Exercise requirements:
From the entries underneath, give the number of lines holding the word "indicator", without any other words.

Records from a data source:
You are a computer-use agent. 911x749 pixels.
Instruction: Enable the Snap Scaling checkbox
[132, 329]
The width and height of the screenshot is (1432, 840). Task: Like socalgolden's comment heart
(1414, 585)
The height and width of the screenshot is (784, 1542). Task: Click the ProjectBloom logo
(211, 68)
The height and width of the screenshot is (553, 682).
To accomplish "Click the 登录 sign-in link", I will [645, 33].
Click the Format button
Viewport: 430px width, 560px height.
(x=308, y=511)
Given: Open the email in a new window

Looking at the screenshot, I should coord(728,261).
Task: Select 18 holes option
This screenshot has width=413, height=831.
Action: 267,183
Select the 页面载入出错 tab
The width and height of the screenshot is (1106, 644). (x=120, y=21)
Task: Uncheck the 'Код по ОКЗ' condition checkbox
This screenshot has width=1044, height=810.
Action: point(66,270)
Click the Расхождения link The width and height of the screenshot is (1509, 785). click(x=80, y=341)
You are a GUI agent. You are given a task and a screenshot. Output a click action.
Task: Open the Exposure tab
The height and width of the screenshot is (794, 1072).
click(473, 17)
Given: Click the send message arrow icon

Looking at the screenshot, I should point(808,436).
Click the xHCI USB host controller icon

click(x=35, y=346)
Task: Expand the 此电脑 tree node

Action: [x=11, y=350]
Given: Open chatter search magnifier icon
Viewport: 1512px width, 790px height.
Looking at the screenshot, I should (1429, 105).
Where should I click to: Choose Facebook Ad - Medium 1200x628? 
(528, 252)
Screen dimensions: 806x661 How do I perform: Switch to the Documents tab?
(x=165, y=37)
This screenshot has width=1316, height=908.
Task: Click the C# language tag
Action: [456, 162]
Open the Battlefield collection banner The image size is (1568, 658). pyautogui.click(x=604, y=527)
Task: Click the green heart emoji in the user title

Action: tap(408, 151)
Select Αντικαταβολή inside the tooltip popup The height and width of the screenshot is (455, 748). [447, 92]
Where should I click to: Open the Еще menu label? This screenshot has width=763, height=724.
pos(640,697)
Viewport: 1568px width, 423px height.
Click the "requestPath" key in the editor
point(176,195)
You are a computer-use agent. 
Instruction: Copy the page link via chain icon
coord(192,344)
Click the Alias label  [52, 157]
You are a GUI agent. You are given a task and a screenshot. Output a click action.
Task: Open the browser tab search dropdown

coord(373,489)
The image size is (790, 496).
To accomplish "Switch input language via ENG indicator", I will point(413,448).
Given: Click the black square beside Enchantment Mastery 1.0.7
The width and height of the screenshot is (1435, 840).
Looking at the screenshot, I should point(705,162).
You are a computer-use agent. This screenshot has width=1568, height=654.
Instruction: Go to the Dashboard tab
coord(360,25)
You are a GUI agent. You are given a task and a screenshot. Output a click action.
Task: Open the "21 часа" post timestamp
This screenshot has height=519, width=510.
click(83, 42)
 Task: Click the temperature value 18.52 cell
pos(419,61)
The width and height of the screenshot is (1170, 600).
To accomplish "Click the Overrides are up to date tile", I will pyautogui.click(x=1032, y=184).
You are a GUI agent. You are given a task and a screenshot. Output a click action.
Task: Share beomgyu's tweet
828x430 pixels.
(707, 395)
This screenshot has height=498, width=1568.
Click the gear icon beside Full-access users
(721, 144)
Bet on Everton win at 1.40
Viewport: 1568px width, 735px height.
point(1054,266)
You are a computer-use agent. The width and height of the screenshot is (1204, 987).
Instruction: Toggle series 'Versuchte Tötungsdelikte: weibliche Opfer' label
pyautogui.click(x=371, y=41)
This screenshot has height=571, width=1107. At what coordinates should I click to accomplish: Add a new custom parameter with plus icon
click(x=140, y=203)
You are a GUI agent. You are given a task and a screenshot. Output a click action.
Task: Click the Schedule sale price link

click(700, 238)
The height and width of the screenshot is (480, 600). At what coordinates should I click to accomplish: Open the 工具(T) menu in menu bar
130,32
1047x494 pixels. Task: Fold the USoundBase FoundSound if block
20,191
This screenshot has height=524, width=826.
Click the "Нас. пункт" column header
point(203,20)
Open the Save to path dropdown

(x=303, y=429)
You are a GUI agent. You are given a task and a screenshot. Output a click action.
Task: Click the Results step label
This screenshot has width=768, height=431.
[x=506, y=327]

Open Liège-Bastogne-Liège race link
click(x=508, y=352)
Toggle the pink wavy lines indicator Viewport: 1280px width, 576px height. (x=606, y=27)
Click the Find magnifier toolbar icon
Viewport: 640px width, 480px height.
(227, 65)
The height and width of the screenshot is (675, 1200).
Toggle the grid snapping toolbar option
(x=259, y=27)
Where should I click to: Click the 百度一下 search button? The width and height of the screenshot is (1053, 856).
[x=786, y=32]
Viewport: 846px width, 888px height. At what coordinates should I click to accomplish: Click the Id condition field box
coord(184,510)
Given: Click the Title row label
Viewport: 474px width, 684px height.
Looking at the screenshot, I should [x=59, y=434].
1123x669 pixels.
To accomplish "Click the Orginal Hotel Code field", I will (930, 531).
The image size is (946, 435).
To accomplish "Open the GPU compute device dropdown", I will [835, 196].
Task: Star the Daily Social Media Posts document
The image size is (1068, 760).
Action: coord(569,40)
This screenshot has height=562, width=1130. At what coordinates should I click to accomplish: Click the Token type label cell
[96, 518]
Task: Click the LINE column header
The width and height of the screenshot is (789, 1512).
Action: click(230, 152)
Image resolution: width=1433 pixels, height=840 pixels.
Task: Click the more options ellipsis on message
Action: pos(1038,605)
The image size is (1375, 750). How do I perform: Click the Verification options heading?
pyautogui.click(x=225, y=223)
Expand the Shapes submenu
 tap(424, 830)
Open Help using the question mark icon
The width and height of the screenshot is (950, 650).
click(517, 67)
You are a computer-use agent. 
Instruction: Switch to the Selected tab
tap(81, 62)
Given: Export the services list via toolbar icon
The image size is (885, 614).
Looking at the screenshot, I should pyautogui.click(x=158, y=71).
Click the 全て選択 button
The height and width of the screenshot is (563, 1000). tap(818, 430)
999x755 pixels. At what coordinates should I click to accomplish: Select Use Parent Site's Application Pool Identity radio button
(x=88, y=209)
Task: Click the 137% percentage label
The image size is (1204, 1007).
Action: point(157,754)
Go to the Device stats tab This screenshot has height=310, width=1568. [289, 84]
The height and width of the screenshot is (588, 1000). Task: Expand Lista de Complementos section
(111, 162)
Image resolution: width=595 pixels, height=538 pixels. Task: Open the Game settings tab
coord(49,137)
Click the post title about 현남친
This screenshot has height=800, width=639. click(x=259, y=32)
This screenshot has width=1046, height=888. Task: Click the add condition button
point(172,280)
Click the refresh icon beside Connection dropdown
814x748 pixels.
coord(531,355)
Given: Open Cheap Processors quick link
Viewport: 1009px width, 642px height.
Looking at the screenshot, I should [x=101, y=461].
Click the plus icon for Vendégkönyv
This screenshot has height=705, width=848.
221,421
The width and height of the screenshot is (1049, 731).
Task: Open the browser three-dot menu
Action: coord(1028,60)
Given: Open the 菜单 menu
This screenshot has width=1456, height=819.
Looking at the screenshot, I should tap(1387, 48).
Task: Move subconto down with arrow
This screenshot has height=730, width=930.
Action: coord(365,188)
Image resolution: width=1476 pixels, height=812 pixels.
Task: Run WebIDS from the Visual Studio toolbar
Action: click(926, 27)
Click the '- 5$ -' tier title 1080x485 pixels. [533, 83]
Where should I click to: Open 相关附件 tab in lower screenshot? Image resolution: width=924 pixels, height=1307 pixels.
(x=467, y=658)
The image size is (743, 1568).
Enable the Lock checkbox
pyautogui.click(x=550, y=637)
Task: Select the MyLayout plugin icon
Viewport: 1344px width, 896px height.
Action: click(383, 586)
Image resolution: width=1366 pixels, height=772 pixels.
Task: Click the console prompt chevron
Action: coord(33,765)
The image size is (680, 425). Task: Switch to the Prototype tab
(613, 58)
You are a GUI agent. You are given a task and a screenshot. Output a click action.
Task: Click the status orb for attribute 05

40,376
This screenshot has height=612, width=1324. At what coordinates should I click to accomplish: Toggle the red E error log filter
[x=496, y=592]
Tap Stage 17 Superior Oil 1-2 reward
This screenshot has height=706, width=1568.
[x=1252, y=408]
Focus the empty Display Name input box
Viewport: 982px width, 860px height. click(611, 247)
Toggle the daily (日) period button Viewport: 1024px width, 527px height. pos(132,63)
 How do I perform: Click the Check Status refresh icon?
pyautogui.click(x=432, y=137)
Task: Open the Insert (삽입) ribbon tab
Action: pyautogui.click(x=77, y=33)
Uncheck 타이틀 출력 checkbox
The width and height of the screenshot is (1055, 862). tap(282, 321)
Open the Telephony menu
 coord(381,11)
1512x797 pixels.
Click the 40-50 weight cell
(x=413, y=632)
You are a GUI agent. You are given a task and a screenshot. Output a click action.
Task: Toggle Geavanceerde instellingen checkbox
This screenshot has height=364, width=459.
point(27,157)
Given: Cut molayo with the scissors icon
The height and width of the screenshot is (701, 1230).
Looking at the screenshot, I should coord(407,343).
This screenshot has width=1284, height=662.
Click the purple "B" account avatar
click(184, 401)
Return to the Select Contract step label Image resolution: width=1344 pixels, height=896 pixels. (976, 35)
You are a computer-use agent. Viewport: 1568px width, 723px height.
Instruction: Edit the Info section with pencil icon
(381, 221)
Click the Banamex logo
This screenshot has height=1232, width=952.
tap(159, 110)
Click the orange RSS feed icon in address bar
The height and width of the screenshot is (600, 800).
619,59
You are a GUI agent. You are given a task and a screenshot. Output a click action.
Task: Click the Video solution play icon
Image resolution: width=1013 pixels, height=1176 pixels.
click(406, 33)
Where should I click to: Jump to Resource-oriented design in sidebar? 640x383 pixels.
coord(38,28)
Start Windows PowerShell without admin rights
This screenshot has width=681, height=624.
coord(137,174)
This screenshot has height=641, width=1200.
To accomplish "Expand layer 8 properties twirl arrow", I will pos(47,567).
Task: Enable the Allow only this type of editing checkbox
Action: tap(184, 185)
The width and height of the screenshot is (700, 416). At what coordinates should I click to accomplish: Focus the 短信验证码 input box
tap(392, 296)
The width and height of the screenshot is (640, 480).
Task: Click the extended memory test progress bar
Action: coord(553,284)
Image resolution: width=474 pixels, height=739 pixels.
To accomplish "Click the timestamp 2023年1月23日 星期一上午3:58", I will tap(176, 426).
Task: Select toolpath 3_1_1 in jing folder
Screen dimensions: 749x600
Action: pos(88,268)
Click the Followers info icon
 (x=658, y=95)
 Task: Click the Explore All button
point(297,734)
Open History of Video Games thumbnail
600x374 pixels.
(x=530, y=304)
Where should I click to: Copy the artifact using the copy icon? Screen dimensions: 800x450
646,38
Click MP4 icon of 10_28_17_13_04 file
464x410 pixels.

Worked solution:
2